Machine Learning Insights to Get Funded on Kickstarter in 2020

Published in

The Startup

8 min readMay 6, 2020

Kickstarter: The Premier Crowdfunding Platform

A few years ago, a small tech company in Taiwan released a 360° Camera on Kickstarter. As their intern, I got the opportunity to write marketing materials and design the camera’s Kickstarter campaign. While I wasn’t around for the final launch, the campaign did end up raising over $60,000, opening my eyes to Kickstarter’s power in raising both consumer awareness and funds.

Kickstarter is one of the most popular crowdfunding platforms, with over 4.6 billion dollars from 17 million people to fund 445,000 projects. It follows an all or nothing model — you must hit your dollar target to receive funding, or leave empty handed — which lends itself well to classification modeling.

What contributes to getting successfully funded on Kickstarter? Yes, you need a good idea. Yes, you need good marketing assets. And yes, you need product incentives to attract potential backers. Funders on Kickstarter aren’t just donating their money out of goodwill — they are there to try out the latest in fashion, tech, and art. But a quick glance on Kickstarter could already tell you all this. My goal is to predict success on Kickstarter and uncover what factors contribute beyond the obvious.

Note: Most of this article concerns the analysis portion. For takeaways, feel free to skip to the takeaway section at the end. For code, please see this link.

Key Questions:

Categories: What categories have the most success on Kickstarter?

§ **Data records**
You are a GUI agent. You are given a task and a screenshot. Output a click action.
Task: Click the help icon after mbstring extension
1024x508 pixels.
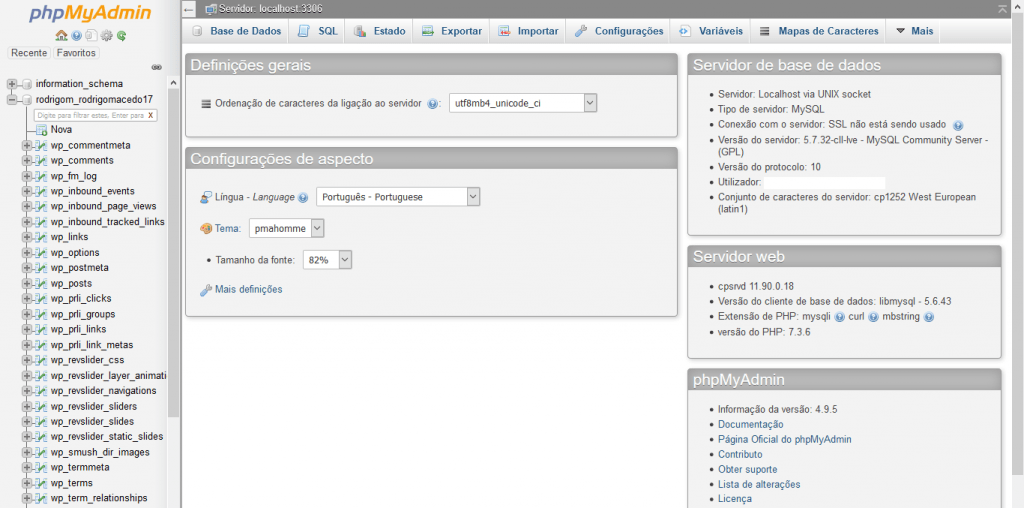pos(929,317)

---

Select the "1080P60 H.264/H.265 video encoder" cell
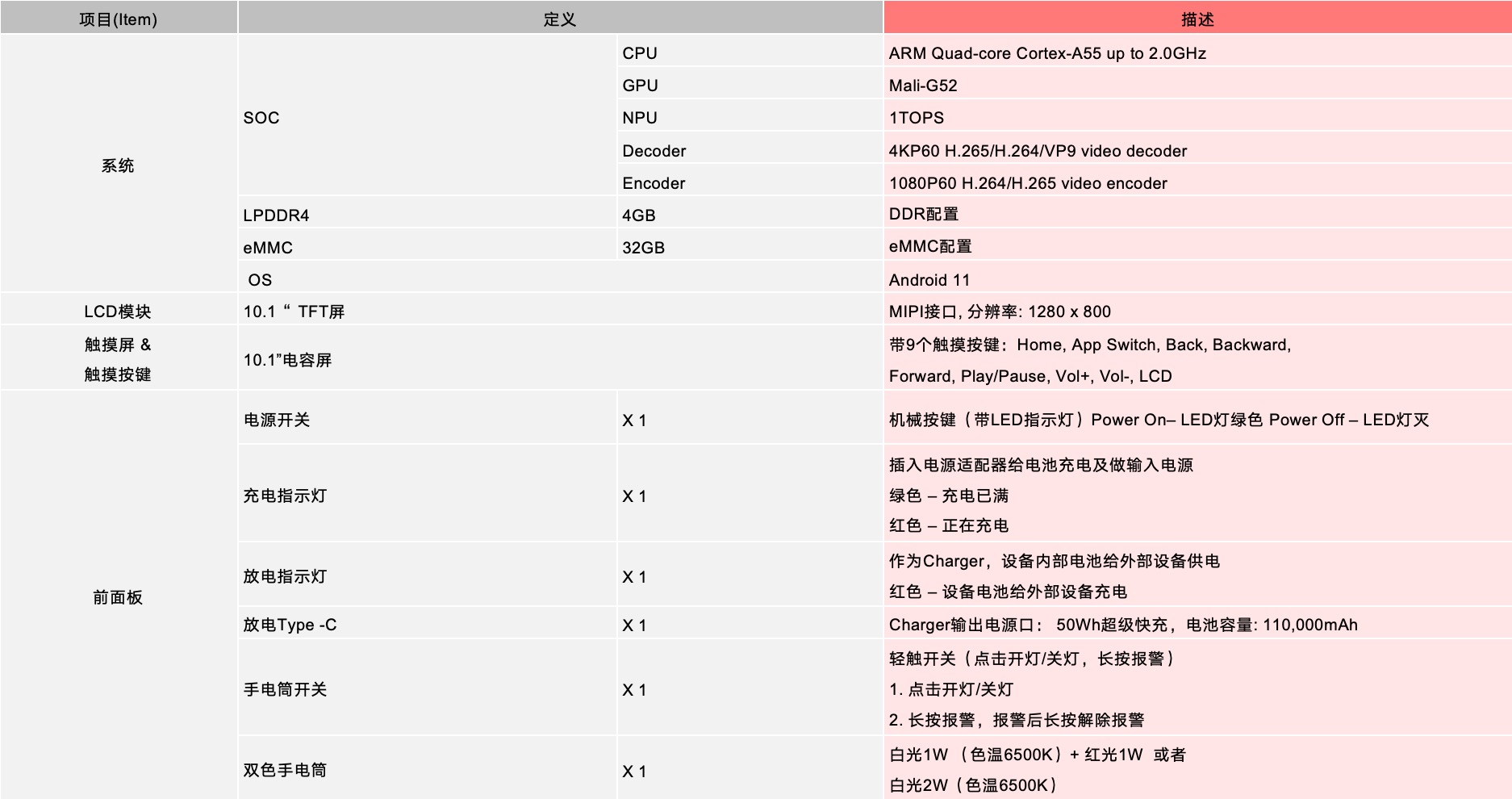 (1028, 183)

--

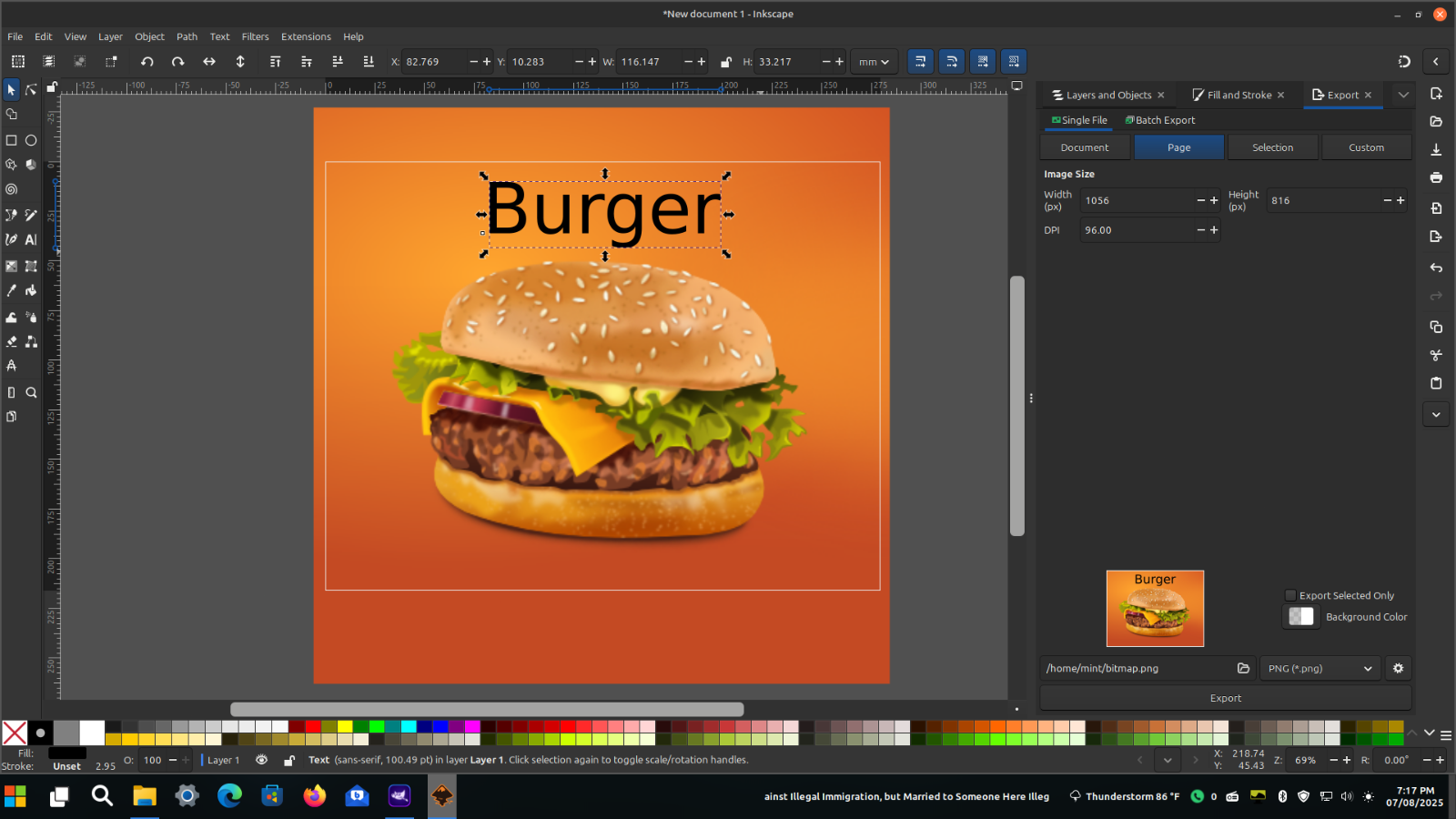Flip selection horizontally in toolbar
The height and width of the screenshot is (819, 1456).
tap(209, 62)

§ **Task instructions**
Please copy the Kickstarter article above, starting with "Published in" and going on through "awareness and funds.", but replace "intern" with "contractor".

§ **Solution to the exercise**
Published in

The Startup

8 min readMay 6, 2020

Kickstarter: The Premier Crowdfunding Platform

A few years ago, a small tech company in Taiwan released a 360° Camera on Kickstarter. As their contractor, I got the opportunity to write marketing materials and design the camera’s Kickstarter campaign. While I wasn’t around for the final launch, the campaign did end up raising over $60,000, opening my eyes to Kickstarter’s power in raising both consumer awareness and funds.